>>>>
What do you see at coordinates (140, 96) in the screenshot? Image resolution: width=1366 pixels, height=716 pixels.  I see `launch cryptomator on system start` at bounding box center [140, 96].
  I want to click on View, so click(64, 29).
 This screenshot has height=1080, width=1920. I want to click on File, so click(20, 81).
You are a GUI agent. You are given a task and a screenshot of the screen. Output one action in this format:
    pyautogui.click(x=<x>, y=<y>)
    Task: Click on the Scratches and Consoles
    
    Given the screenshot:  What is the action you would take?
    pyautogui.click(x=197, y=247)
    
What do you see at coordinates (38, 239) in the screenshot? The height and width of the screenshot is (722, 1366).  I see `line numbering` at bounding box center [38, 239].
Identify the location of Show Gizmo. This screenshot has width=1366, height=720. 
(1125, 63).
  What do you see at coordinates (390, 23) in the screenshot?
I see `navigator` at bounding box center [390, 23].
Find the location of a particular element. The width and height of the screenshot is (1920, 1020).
<<<<
Rewrite all of the rows above with "pixels" swapped for "px" wherever it occurs, leaving everything else unchanged.

— Result for this exercise —
What do you see at coordinates (140, 96) in the screenshot? Image resolution: width=1366 px, height=716 px.  I see `launch cryptomator on system start` at bounding box center [140, 96].
  I want to click on View, so click(64, 29).
 This screenshot has height=1080, width=1920. I want to click on File, so click(20, 81).
You are a GUI agent. You are given a task and a screenshot of the screen. Output one action in this format:
    pyautogui.click(x=<x>, y=<y>)
    Task: Click on the Scratches and Consoles
    
    Given the screenshot:  What is the action you would take?
    pyautogui.click(x=197, y=247)
    
What do you see at coordinates (38, 239) in the screenshot? The height and width of the screenshot is (722, 1366).  I see `line numbering` at bounding box center [38, 239].
Identify the location of Show Gizmo. This screenshot has width=1366, height=720. 
(1125, 63).
  What do you see at coordinates (390, 23) in the screenshot?
I see `navigator` at bounding box center [390, 23].
Find the location of a particular element. The width and height of the screenshot is (1920, 1020).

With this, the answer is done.